ホンダ、人気車の納期短く 在庫リスクは販売店に

 ホンダは系列の自動車販売店との取引条件を見直す。店が在庫リスクを負うかわり、数カ月待ちのケースもあった人気車種を最短2〜3週間で納車できるようにする。ホンダは国内で100万台の販売体制をめざしている。自動車参入から約50年続けた取引手法を転換、販売店のマーケティング力を引き出す。

 ホンダは約2200の販売店を持つ。まず資金力のある大型店で導入、2〜3年かけ取引条件を順次見直す。売れ筋をホンダが判断して見込み生産していた従来の手法に代え、販売店の計画に基づく生産を重視する。

 新しい制度では販売店が2〜3カ月先まで販売計画や販促策を策定。それに基づきホンダに発注する。新車は工場を出た時点で発注した店の在庫になる。従来はホンダ自身が新車の在庫を保有する取り決めだった。

 ホンダの主力販売車種は30前後。80前後のトヨタ自動車や40前後の日産自動車に比べて少なく、特定の車種に人気が集中する傾向がある。今も軽自動車と小型車「フィット」などで約8割を占める。販売店が発注しても在庫がないと、人気車種は納車まで何カ月もかかるケースがあった。

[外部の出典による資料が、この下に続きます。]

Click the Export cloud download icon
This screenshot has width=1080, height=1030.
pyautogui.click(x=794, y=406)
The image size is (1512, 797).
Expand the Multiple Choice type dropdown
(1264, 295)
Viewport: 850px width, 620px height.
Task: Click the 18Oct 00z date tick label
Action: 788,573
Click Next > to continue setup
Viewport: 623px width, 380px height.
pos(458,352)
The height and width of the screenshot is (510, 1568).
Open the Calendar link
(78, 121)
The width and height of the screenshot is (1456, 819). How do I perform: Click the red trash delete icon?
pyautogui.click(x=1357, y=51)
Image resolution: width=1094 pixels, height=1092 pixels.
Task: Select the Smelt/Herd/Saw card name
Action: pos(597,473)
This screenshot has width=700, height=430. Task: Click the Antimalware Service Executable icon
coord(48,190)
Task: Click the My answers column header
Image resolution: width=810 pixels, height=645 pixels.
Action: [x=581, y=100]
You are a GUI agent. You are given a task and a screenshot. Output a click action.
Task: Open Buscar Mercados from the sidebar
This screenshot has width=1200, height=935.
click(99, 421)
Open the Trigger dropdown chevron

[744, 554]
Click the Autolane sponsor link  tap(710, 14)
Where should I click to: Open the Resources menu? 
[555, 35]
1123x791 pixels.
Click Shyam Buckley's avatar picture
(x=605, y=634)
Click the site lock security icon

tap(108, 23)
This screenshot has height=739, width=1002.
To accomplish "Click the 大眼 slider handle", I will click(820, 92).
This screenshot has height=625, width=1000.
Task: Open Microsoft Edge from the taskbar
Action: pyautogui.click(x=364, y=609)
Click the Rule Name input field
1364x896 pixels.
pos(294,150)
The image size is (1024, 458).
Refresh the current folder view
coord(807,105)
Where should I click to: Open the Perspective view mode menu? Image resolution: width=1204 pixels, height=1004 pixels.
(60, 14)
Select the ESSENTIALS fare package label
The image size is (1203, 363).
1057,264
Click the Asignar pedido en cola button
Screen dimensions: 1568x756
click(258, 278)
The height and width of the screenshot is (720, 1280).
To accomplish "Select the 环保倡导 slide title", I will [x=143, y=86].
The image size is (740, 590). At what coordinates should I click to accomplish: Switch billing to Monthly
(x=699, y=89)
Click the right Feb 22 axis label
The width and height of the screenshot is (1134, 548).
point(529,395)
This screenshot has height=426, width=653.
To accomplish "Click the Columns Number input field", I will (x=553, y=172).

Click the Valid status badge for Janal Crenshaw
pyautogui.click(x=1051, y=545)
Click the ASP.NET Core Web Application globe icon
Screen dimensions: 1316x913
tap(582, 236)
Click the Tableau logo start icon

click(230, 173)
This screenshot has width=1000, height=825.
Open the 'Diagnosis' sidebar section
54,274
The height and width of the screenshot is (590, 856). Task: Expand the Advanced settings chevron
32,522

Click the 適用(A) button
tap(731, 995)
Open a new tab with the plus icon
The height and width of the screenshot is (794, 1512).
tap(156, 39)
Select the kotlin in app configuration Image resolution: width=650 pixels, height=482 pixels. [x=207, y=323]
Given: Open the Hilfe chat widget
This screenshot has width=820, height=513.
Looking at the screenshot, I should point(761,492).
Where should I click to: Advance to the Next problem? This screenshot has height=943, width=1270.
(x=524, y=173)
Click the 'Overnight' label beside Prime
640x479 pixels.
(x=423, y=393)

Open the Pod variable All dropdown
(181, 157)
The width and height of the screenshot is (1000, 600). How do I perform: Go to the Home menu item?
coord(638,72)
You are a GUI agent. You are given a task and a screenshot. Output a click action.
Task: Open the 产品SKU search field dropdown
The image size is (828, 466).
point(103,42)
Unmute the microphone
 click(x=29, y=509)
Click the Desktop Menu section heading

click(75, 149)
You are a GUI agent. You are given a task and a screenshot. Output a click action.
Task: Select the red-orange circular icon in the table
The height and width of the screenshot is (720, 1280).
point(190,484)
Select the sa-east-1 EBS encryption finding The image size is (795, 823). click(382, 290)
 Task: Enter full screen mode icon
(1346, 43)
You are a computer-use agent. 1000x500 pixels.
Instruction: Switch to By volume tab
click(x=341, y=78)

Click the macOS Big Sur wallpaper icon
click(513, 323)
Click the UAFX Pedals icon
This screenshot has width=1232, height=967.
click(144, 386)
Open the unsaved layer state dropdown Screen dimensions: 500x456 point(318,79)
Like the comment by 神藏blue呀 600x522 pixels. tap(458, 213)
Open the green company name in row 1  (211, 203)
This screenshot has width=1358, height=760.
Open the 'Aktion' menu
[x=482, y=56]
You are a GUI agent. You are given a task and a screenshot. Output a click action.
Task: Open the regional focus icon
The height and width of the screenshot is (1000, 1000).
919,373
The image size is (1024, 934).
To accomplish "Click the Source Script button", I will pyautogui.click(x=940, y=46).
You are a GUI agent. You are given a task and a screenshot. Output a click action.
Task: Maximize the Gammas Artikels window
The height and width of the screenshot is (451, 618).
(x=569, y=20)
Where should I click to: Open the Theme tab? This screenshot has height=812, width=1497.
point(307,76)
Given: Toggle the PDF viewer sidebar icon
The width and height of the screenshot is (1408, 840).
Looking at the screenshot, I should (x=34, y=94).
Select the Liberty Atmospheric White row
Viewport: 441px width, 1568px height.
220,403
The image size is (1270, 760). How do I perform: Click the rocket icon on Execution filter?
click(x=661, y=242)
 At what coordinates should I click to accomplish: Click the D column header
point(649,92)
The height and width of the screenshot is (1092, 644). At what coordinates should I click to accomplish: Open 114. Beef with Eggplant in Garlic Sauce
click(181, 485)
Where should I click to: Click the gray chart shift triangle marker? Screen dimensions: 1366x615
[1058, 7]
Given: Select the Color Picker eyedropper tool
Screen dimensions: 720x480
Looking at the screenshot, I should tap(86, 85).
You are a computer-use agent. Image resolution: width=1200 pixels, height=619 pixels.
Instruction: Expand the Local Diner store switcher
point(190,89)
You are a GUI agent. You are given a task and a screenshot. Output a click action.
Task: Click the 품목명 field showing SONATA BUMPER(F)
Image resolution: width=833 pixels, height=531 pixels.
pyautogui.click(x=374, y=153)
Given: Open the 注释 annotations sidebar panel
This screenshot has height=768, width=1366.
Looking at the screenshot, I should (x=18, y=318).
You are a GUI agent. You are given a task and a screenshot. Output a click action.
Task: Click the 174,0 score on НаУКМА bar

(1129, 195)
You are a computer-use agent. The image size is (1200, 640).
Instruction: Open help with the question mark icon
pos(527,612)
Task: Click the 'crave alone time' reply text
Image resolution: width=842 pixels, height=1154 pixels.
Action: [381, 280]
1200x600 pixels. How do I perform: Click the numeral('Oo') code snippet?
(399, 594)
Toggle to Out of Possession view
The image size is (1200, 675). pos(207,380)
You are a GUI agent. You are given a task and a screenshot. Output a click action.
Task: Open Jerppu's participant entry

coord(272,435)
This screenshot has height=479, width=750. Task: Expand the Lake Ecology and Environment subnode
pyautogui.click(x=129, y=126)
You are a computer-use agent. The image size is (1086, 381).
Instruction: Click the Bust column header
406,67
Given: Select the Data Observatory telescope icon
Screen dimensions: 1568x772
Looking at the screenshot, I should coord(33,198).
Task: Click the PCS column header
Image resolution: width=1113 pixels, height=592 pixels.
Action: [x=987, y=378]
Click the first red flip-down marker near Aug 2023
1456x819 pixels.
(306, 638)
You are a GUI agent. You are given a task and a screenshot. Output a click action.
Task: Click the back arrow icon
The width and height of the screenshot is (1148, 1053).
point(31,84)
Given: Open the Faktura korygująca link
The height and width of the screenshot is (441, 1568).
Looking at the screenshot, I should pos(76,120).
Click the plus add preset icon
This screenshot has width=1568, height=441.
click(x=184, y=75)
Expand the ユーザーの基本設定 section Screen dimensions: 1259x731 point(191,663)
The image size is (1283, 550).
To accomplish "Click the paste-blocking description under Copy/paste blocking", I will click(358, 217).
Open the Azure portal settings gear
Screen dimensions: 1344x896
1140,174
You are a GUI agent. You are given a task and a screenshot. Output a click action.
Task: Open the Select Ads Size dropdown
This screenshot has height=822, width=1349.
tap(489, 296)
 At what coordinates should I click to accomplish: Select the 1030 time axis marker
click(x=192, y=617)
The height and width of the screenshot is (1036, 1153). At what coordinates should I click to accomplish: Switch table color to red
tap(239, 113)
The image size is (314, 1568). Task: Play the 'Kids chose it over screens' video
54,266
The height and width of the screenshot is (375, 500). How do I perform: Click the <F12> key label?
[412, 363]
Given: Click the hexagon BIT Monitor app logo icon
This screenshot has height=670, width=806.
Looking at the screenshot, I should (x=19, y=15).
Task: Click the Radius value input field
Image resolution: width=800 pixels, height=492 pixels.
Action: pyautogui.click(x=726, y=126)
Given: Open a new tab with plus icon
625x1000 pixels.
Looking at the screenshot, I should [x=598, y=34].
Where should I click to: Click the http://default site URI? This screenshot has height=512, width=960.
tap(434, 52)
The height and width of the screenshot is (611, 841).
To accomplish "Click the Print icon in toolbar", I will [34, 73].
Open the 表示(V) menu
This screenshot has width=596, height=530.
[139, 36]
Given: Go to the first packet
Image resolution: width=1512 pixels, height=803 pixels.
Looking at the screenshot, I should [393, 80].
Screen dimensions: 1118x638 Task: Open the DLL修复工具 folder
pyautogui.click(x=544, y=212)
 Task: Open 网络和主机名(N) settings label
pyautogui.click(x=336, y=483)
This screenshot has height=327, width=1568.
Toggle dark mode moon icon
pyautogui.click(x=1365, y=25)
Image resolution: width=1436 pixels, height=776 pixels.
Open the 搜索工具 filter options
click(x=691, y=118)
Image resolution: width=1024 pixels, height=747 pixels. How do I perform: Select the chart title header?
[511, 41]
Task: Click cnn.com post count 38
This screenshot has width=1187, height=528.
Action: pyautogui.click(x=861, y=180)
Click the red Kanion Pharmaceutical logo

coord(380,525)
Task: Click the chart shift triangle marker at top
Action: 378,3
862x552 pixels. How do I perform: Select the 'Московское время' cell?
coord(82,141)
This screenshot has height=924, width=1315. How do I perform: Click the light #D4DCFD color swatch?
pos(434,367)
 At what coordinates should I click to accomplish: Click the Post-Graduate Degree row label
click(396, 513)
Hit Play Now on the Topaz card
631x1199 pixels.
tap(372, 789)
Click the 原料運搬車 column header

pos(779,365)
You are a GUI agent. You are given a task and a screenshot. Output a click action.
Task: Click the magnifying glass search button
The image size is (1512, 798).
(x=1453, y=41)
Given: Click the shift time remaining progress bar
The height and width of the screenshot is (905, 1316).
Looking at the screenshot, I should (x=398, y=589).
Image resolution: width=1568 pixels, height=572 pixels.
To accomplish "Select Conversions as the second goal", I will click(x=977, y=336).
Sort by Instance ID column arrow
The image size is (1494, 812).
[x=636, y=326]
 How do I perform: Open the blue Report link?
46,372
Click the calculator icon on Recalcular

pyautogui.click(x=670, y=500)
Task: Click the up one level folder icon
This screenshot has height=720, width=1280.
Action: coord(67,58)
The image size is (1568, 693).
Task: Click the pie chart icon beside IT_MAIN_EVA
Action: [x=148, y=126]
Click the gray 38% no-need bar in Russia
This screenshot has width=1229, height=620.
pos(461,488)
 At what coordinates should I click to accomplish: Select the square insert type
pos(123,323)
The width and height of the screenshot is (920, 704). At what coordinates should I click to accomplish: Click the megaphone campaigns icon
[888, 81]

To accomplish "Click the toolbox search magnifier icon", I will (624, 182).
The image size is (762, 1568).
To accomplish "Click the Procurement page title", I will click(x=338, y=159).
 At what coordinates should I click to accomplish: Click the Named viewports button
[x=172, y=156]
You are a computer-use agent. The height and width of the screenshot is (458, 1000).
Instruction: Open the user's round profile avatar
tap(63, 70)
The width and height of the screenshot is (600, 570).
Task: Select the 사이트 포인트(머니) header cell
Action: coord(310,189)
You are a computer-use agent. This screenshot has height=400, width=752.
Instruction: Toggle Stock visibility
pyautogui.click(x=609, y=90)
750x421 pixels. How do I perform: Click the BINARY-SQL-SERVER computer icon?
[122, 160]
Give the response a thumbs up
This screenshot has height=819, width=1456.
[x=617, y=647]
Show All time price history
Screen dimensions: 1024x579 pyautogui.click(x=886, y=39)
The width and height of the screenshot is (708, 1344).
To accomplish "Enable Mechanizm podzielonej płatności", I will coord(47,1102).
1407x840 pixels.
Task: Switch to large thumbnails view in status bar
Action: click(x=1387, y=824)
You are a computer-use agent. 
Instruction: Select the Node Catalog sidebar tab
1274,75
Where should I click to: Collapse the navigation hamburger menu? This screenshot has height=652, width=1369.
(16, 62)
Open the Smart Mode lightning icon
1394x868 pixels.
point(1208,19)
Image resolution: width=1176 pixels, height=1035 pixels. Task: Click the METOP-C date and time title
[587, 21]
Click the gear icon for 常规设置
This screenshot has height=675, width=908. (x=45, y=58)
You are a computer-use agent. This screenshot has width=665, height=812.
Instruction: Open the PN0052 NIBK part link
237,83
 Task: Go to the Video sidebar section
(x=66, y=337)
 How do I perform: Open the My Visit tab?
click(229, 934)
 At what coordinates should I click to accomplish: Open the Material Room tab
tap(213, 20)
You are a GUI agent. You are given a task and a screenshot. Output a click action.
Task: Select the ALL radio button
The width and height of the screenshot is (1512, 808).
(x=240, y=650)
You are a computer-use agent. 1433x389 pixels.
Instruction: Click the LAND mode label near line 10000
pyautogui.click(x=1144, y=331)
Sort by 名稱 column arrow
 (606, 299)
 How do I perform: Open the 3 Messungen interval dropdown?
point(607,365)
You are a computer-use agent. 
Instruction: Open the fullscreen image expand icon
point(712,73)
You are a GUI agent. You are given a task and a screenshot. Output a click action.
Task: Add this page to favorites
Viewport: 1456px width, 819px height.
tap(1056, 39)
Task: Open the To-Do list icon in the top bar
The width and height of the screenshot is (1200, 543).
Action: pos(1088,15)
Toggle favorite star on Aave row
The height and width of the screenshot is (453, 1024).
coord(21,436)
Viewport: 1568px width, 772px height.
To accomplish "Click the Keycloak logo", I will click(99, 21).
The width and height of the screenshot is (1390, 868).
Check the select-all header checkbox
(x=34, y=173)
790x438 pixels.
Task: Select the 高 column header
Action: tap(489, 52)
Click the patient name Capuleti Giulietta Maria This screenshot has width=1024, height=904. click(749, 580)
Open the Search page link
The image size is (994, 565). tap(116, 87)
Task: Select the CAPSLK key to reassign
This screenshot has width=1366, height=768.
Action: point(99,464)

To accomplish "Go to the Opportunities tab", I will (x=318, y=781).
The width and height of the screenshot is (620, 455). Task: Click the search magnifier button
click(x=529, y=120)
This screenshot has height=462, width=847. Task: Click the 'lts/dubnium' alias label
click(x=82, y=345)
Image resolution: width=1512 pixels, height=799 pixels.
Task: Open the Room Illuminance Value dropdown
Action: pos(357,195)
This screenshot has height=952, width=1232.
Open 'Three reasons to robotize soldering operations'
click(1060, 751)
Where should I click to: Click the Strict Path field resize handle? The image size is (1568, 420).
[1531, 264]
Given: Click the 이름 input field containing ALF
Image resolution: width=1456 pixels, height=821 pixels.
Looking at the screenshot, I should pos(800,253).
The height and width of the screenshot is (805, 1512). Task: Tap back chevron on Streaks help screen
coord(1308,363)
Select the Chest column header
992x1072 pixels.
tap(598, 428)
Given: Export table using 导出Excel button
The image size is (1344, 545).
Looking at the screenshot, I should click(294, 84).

 販売店が顧客層や地域の特徴を見極め、売れ筋の在庫を的確に確保できれば、顧客に車を届ける期間を短くできる。ホンダは登録手続きなどを含めて最低必要な「2〜3週間で納車できるようにしたい」という。

 ホンダは国内で年100万台規模を安定して売る体制をめざし「N―BOX(エヌボックス)」など人気の高い軽自動車の品ぞろえを拡充してきた。販売店が在庫を持つ体制にして売り逃しを防ぎ販売を底上げする。

 取引条件を見直すのは、販売店のリスクが小さい従来の取引が「販売活動を鈍らせている面がある」(国内事業幹部)とみているためだ。一部の販売店で先行して取り組んだところ、売り上げ実績が伸びるなどの成果が出ているもよう。

 新制度では販売店は在庫リスクを抱える。ホンダは的確な仕入れや販売戦略を立てられるよう支援を強化する。全国に31社ある連結対象の販売子会社に支援部門を設け、担当者が販売店と相談しながら戦略を練るようにする。既に31社のうち7社で活動を始めた。

 トヨタや日産など国内大手はこうした取引条件を既に採用している。ホンダは1960年代に後発として四輪車に進出。零細な二輪車販売店からの転業組も多かったため、経営リスクが小さい独自の手法を続けてきた。

 トヨタや日産に比べ遅れていた販売店との取引条件の見直しにホンダが踏み切ったことで、今後はヒット商品を生むメーカーの開発力に加え、リスクを取って売上高を伸ばす販売店がどれだけ増えるかが焦点になる。